I hope we’re changing that, but certainly the place to start is by talking about it, as you have. Thanks for sharing.

InvisiblyMe February 10, 2020 - 4:07 pm

I’m so sorry, Linds. Your poor grandmother, and your dad having to lose her at that age. There was a lot of that line of thinking when I was younger around mental health, too. I know it sounds judgemental and stereotyped, but I find a lot of those ingrained beliefs and thoughts in the older generation still now. Hopefully going forward it continues to change towards more understanding and compassion, and openness, because not talking doesn’t make the issue go away. It should be treated on par with physical health, you’re right. Heck, a lot of physical health needs talking about more too because there’s so much embarrassment around a lot of issues. Thank you for the thoughtful comment, and for sharing that about your grandmother  ♥ xxx

Eliza February 17, 2020 - 9:26 pm

I love your pictures…

I’ve missed reading your posts! (And comments… I haven’t been on my email address to link to your replies).

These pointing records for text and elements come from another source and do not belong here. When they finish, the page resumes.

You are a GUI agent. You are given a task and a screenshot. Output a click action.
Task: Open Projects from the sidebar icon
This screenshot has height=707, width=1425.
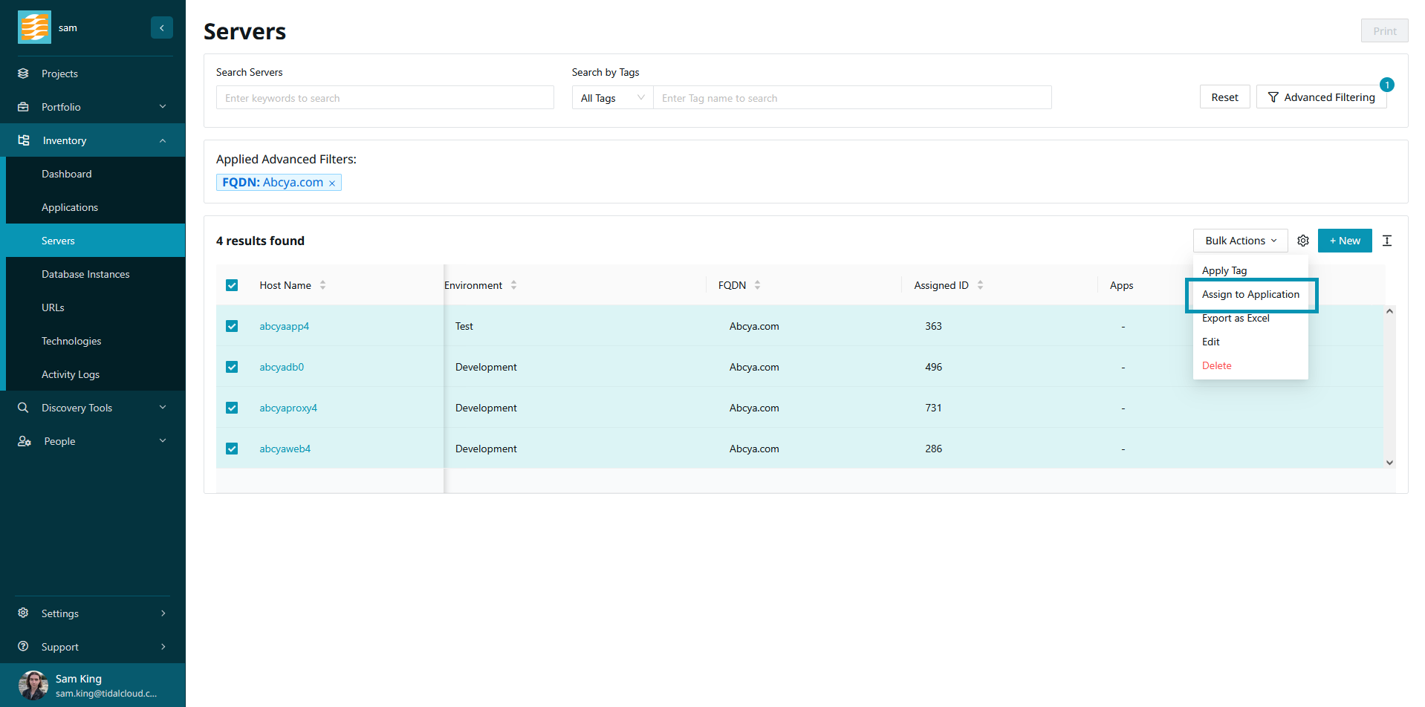[23, 74]
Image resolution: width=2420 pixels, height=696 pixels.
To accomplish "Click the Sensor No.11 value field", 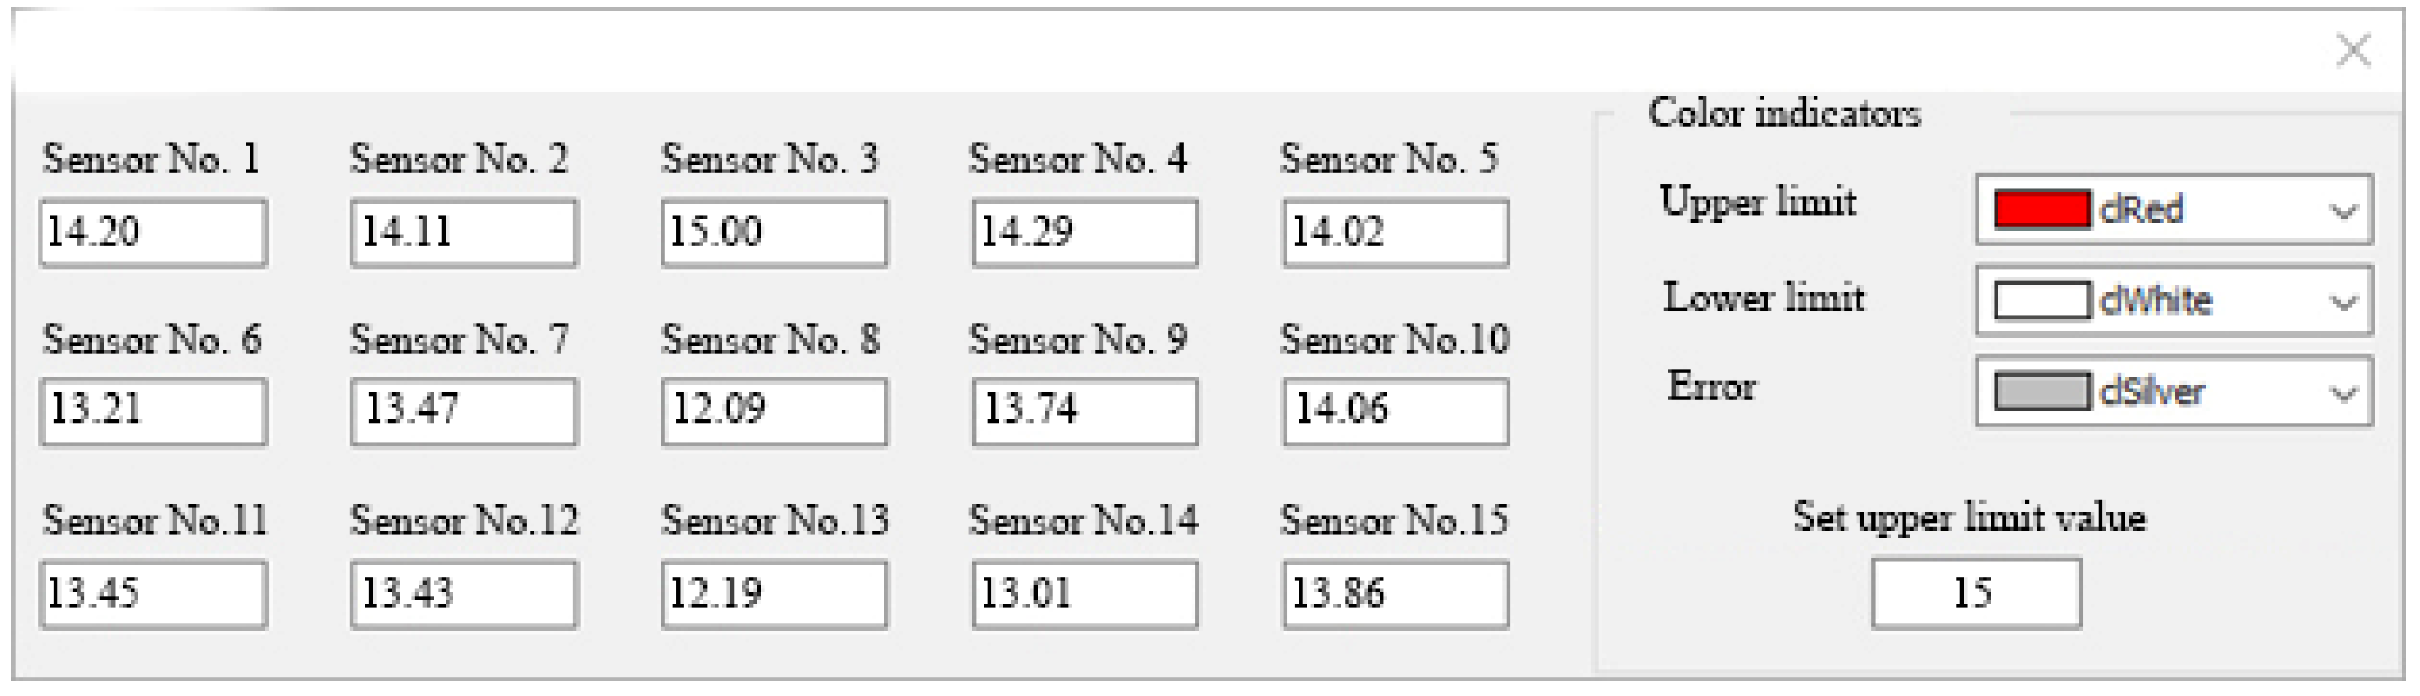I will point(154,594).
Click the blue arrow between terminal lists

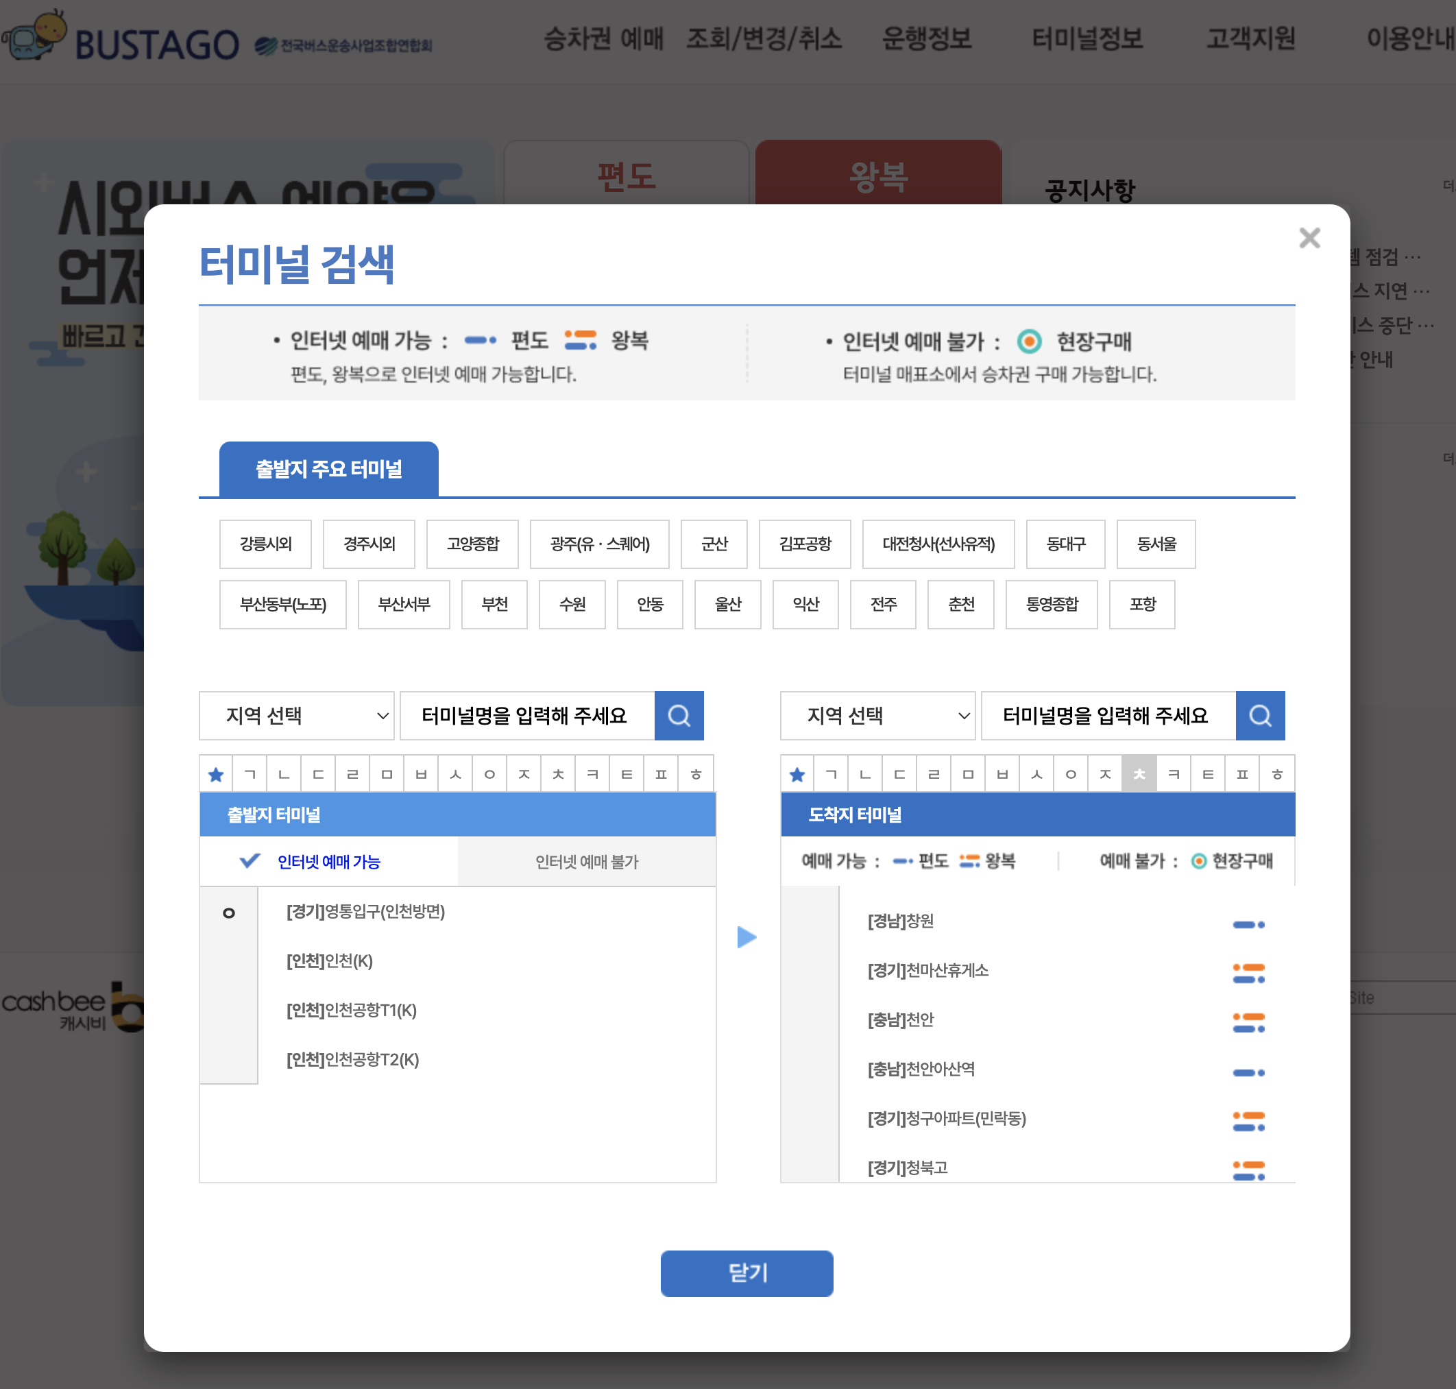pyautogui.click(x=746, y=937)
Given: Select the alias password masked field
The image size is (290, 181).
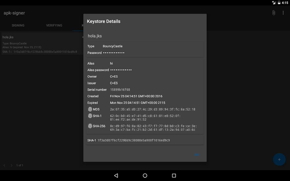Looking at the screenshot, I should pos(121,70).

You look gorgeous… and your tshirt is awesome…
I actually told someone now that the main reason I wasn’t going away with them was because of social anxiety. I’m glad I didn’t go and glad I told her so that she wouldn’t think it was because of her I wasn’t going, or that I was being a snob.

Anyways… I’ve still got your last posts to read to catch up on….

Thinking of you lots…

Love, light, and glitter

Alyssa February 22, 2020 - 8:45 pm

Caz, you did an amazing job covering this topic. Mental health is a topic that needs to be addressed much more because there are so many people that suffer with mental illnesses. I think the more it is addressed, the more people will not feel shame when they have an issue. My mother has battled with a combination of depression, bipolar and she has always tried to sell medicate,which only created more issues. I know my biological father is bipolar, but he isn’t really in my life. Also, my husband who has not worked in almost 3 years has been trying to hide his depression symptoms, but considering I have dealt with someone with mental illness pretty my entire life, I know things I can do to try helping but I can’t work miracles. Thank you so much Caz!!!

Nicole February 25, 2020 - 10:59 pm

This is an excellent post!!Thank you for sharing. I grew up with a bi polar, narcissist mom. Still overcoming the trauma from that……but OVERCOME I WILL! I grew up in alcoholism as well, I tried to commit suicide when I was 18. I developed an eating disorder and I kept that secret for many, many, many years. I finally told my husband last year and I’ll be 50 this year???? So much shame I carried, that didn’t belong to me. I’ve also struggled with chronic pain and autoimmune disease so I know the isolation and hopeless it can cause.

InvisiblyMe February 26, 2020 - 6:05 pm

Oh my goodness, Nicole. I’m so sorry you’ve carried so much all these years. That shame and embarrassment and guilt all starts to pile up and it weighs heavily if there are things you’re trying to keep something secret. I hope you felt some degree of relief with telling your husband. You need to unburden even just a bit because life with chronic pain and illness is hard enough as it is. Thank you for sharing this here. Please know that as alone as you may feel, you’re not. We ‘get’ it, you have a second family here with those of us who have lived similar experiences.  ♥ xx

gaillovesgod March 8, 2020 - 6:29 am

It’s posts like and the many times you leave me encouraging and consoling messages that led me to nominate you for The Barnabas Award! I am so grateful for God’s kindness in allowing our friendship!
Me and God love you, Caz!

USFMAN March 8, 2020 - 12:43 pm

It seems that many elderly people could use such advice in response to the Corona Virus pandemic,

Denise Salmon March 30, 2020 - 6:16 pm

Your article is so interesting, we need to talk about this topic a lot more, we also need to talk to our loved ones more often. In these stressful times we need all the advice we can get in life.